En una columna de Pablo Ortúzar, publicada en el diario La Tercera el domingo pasado, y con el título “Chile, país lector”, el antropólogo e investigador del IES afirma que “si Chile quiere recuperar el impulso y la ruta, necesitamos una reforma”. Pero la reforma de la que habla Ortúzar no es cualquiera: la clase política parece haberse enamorado de las reformas, y de reforma en reforma nos hemos ido. En medio del atolondramiento y falta de espesor reflexivo en que se da la conversación política, muchas de esas reformas han sido mal pensadas, hasta mal redactadas a veces, o mal implementadas. Podríamos hablar del síndrome del “espejismo de las reformas” que hemos padecido como país. Ortúzar no está proponiendo una reforma más de esas, para salir del “marasmo” en que según él nos encontramos (decadencia dicen algunos; catástrofe sería exagerar). Pero este era el país que pocas décadas atrás tenía asegurado el salto al desarrollo. Para dar el salto que necesitamos, Ortúzar propone lo que él denomina una “reforma del carácter, no una reforma política”.
¿De carácter? Sí. Leyeron bien. No una reforma o leyes de seguridad y de crecimiento económico más, como están proponiendo todos los candidatos. Por eso es interesante lo que propone, porque se sale de la conversación monocorde y sin grandes horizontes en la que estamos empantanados. Eso es parte del marasmo: la falta de ideas, la falta de políticos con visión, la falta de grandes desafíos que son los que movilizan a los países y los hacen dar el salto del desarrollo. Ortúzar, con su propuesta, nos invita a jugar fuera de la cancha chica en la que la izquierda y la derecha están peleando en un partido de tercera división (que me perdonen esta comparación los dignos y sacrificados clubes del campeonato de tercera división). Cito a Ortúzar: “El corazón de esa reforma deben ser los libros: los protestantes europeos, los judíos y los seguidores de Confucio tienen devoción por la palabra escrita (...) El desafío de los próximos cien años debiera ser erradicar el analfabetismo funcional de nuestro país y triplicar nuestro promedio de lectura anual, que es hoy de menos de 6 libros” (creo que con esta cifra, Ortúzar es optimista). Y remata: “volvernos una nación lectora, la capital mundial del libro. Disciplinarnos y movilizarnos en torno a este ideal, que no tiene color político, podría entregarnos la fuerza para recuperar, por añadidura, la capacidad de trabajar y crecer”.
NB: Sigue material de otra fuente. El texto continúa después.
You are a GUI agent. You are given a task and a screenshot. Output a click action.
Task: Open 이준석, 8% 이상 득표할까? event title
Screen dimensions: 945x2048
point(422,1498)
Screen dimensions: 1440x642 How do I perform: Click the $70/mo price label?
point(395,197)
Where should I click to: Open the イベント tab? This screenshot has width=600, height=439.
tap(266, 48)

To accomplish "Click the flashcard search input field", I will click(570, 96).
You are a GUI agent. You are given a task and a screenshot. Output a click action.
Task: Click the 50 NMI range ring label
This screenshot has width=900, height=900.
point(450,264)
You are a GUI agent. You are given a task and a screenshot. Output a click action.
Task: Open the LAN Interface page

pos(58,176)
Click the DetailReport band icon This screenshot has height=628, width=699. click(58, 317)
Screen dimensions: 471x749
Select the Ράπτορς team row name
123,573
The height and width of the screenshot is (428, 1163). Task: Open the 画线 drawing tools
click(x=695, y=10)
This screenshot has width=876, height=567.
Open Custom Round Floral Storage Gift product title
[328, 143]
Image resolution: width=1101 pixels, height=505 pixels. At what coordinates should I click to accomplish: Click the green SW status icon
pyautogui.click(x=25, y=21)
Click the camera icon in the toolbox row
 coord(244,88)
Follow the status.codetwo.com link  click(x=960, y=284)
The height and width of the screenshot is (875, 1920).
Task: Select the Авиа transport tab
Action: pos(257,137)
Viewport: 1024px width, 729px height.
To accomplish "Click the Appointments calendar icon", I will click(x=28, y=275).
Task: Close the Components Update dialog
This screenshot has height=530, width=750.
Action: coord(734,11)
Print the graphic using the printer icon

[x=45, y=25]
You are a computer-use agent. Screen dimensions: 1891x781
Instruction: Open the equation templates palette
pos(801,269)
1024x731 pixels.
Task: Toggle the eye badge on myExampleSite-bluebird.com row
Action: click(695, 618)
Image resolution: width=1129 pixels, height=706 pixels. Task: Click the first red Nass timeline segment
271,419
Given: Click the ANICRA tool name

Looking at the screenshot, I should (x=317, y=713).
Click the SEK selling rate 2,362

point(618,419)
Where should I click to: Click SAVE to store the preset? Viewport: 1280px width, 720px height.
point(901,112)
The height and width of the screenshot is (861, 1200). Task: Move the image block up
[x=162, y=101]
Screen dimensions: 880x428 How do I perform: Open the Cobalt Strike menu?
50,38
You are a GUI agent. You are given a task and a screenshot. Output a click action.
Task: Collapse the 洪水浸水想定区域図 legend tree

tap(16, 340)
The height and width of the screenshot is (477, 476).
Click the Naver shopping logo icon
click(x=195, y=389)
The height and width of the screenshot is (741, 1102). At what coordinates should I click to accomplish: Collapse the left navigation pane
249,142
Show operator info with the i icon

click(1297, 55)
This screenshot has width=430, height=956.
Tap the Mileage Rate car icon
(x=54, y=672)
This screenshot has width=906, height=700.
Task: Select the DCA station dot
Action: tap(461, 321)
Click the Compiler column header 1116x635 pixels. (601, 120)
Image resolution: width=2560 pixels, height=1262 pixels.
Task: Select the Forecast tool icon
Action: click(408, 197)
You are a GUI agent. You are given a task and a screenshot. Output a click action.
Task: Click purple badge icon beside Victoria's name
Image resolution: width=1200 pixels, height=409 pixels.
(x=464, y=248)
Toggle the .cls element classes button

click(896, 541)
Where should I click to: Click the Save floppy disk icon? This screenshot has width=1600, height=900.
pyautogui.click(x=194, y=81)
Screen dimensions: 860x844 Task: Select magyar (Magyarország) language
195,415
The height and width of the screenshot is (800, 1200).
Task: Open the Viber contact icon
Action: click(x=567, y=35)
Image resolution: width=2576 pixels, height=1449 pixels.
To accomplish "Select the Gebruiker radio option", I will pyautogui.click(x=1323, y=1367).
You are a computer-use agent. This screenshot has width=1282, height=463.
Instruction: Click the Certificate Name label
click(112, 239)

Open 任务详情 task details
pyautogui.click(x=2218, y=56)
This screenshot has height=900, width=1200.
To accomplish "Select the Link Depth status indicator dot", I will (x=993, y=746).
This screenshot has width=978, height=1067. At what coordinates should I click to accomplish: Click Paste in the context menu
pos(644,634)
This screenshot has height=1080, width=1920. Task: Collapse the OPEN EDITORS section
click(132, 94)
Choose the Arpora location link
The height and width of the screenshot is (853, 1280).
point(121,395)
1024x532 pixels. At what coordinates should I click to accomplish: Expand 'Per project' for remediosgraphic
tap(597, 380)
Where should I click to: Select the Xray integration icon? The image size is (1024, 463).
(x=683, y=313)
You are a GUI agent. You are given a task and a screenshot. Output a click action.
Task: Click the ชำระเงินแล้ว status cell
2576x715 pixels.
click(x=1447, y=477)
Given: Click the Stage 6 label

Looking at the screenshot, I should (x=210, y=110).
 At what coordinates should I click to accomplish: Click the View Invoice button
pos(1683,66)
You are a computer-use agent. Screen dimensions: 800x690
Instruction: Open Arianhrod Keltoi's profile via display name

Propuesta delirante, dirán algunos; brillante, afirmo yo. Si yo fuera candidato, ficharía inmediatamente a Ortúzar como ministro de Educación. Nos faltan ministros de Educación, Presidentes que sean capaces de proponerle al país sueños ambiciosos como esos. Sin objetivos así, seguiremos marcando el paso, creyendo que Chile dará el salto solo invirtiendo en más drones y fosas en la frontera y que bastará para crecer solo con destrabar la kafkiana permisología que nos aflige. El desarrollo necesita crecimiento económico, pero no es solo eso. ¿Cómo dieron el salto Singapur o Finlandia? Con visiones compartidas como esta. ¿Por qué ser una nación lectora? Porque un nuevo analfabetismo 2.0 nos está convirtiendo en un país con miles de titulados universitarios que no saben leer ni pensar. La propuesta de Ortúzar me trae a la memoria el “Gobernar es educar” de Pedro Aguirre Cerda y a Andrés Bello, el ilustre padre de la patria que pensaba que el orden empieza en el lenguaje y la gramática. ¿Cómo pretendemos entrar a la Sociedad del Conocimiento si nos estamos estupidizando con el mal uso de los dispositivos digitales (adultos y jóvenes) y carecemos de una “paideia” que vertebre la cultura con la educación y la política? ¿Sería mucho pedir que los candidatos a la Presidencia dejen atrás la “chimuchina” y los ofertones populistas, y nos inviten a pensar en grande, a soñar, a leer, es decir, a ser? ¿A ser país y no solo paisaje?